Asked by George Stephanopoulos how he would feel if he loses, he told the truth and it was the wrong answer. “I’ll feel as long as I gave it my all and I did the good as job as I know I can do, that’s what this is about.”
No, it’s not. What this is about is not Joe Biden doing “the good as job as I know I can do.” No one doubts that Joe Biden will do his best. This is about saving our democracy. Biden himself has said that. It is the most important election in our lifetime. President Donald Trump, if you listen to his agenda, is no Ronald Reagan, no George H.W. Bush or George W. Bush, no Mitt Romney or John McCain. He poses risks and is more radical and less presidential than any of those candidates. He has no interest in uniting this country. He has promised to get even with his opponents. He will take a divided country and divide it further. He will remake the Supreme Court in his image for a generation to come. And it will be Joe Biden’s fault.
Biden says he will not let 90 minutes undo three-and-a-half years of successful work. That is not the issue either. No one is taking the achievements away from him. The people who are turning on him are people who supported him for the last four years — in many cases, more — and were prepared to support him going forward. They are turning on him not because of one bad night but because they are worried that the man who stumbled and stammered on that stage is not up to the job he is running for, and that he is going to lose.

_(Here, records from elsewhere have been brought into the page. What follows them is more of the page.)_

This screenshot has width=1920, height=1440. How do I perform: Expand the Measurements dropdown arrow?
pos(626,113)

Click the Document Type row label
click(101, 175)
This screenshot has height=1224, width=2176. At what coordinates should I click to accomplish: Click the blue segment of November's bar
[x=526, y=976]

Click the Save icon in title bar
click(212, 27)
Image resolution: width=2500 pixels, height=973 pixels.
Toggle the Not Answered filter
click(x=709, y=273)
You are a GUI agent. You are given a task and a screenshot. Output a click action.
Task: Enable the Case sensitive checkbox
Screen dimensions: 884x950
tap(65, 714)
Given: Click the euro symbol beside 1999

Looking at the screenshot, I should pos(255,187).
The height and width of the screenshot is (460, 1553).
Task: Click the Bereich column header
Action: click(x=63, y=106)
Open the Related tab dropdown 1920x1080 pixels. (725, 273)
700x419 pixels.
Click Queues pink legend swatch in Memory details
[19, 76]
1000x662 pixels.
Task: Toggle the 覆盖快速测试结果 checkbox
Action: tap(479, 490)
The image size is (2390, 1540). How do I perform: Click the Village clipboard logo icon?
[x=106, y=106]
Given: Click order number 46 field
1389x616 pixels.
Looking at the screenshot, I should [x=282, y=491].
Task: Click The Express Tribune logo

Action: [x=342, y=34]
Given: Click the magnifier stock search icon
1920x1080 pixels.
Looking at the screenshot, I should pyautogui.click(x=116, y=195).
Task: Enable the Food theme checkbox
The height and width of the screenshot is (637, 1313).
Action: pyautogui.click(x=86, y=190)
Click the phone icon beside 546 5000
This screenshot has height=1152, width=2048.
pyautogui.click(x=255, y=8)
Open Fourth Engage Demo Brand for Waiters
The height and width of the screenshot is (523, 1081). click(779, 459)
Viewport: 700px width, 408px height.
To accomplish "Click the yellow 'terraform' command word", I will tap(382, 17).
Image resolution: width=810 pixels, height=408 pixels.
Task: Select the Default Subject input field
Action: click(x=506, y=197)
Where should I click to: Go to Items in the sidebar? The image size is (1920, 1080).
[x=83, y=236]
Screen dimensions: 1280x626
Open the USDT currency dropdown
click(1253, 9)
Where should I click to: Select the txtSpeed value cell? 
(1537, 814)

And it’s getting worse, not better. If Biden were trying to prove he’s up to the challenges of being president, why did he need his staff to write the questions for the two interviews on the radio he did after the debate as part of his failed effort to rehabilitate himself? One of those interviewers has already lost their job, rightly so. What does it prove that you can answer questions that your staff wrote — and no doubt prepared you for? And he still bungled the softballs. They were clearly afraid to let Joe be Joe, so used to doing that, that they did it even when the only point of the exercise was to showcase the man’s ability without a script or a teleprompter.